§ Provided information:

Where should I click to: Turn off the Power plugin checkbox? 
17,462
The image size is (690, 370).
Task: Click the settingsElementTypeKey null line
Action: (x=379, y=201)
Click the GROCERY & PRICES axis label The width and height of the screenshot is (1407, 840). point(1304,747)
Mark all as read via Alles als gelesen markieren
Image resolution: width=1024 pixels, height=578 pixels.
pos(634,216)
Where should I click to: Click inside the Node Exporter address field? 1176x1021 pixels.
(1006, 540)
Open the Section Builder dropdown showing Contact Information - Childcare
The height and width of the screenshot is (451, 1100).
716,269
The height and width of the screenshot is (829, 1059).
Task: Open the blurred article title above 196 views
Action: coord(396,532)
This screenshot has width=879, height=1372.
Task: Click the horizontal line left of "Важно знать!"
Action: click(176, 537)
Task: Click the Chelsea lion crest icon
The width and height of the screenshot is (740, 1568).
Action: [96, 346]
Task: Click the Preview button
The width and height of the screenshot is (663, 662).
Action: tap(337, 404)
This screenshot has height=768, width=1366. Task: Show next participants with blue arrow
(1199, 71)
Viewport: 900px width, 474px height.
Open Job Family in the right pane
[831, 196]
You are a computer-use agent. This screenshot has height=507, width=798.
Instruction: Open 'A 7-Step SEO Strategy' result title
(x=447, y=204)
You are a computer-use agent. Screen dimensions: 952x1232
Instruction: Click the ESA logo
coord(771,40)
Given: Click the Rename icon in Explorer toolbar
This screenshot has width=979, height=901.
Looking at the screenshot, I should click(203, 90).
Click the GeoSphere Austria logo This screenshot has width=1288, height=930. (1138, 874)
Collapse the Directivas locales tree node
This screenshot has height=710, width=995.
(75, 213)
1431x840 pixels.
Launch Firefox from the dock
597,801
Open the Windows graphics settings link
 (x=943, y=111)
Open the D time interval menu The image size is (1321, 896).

§ What you are asked to do: Look above for the line with "Task: Click the Chelsea lion crest icon" and the line with "Viewport: 900px width, 474px height.". Retype those two lines and every line between them exactly, adding nothing.

§ Solution to this problem:
Task: Click the Chelsea lion crest icon
The width and height of the screenshot is (740, 1568).
Action: [96, 346]
Task: Click the Preview button
The width and height of the screenshot is (663, 662).
Action: tap(337, 404)
This screenshot has height=768, width=1366. Task: Show next participants with blue arrow
(1199, 71)
Viewport: 900px width, 474px height.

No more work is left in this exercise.